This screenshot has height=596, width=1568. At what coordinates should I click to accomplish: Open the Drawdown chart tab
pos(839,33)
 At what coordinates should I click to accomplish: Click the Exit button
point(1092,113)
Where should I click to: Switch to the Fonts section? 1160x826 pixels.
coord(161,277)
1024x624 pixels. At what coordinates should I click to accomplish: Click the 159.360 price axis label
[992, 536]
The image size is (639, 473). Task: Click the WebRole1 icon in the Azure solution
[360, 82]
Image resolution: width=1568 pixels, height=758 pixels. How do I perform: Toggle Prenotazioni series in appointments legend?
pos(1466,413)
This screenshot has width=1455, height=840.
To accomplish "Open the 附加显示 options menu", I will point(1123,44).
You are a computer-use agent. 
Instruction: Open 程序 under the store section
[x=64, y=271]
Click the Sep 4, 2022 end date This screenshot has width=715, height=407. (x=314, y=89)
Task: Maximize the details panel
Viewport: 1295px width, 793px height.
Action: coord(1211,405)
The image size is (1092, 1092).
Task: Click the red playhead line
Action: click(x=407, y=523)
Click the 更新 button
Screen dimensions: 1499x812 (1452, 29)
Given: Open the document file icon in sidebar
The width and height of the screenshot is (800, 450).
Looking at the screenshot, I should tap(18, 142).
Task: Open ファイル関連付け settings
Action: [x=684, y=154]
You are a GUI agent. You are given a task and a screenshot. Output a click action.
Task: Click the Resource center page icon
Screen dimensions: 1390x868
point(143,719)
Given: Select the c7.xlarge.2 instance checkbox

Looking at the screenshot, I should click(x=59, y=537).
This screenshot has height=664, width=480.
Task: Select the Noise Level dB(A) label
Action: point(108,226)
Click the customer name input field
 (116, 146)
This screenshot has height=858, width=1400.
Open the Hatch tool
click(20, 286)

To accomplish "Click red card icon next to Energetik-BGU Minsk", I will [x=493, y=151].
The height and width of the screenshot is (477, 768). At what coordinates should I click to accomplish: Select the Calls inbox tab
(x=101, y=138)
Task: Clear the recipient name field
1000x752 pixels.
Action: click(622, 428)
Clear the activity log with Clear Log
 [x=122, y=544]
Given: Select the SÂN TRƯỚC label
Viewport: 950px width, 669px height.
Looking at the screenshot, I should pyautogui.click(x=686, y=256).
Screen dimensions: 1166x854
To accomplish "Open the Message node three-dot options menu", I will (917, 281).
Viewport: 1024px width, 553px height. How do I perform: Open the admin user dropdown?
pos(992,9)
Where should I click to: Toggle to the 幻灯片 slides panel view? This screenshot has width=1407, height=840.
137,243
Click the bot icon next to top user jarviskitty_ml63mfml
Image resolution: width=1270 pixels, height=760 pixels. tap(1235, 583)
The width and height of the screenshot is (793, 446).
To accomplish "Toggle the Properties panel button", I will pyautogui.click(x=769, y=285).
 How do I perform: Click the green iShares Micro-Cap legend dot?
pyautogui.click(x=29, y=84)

▶ [PROBLEM REQUIREMENTS]:
When you answer, output each line of the data exactly as given, from its first line up to and including the one with "Given: Open the document file icon in sidebar".

▶ [RESPONSE]:
This screenshot has height=596, width=1568. At what coordinates should I click to accomplish: Open the Drawdown chart tab
pos(839,33)
 At what coordinates should I click to accomplish: Click the Exit button
point(1092,113)
Where should I click to: Switch to the Fonts section? 1160x826 pixels.
coord(161,277)
1024x624 pixels. At what coordinates should I click to accomplish: Click the 159.360 price axis label
[992, 536]
The image size is (639, 473). Task: Click the WebRole1 icon in the Azure solution
[360, 82]
Image resolution: width=1568 pixels, height=758 pixels. How do I perform: Toggle Prenotazioni series in appointments legend?
pos(1466,413)
This screenshot has width=1455, height=840.
To accomplish "Open the 附加显示 options menu", I will point(1123,44).
You are a computer-use agent. 
Instruction: Open 程序 under the store section
[x=64, y=271]
Click the Sep 4, 2022 end date This screenshot has width=715, height=407. (x=314, y=89)
Task: Maximize the details panel
Viewport: 1295px width, 793px height.
Action: coord(1211,405)
The image size is (1092, 1092).
Task: Click the red playhead line
Action: click(x=407, y=523)
Click the 更新 button
Screen dimensions: 1499x812 (1452, 29)
Given: Open the document file icon in sidebar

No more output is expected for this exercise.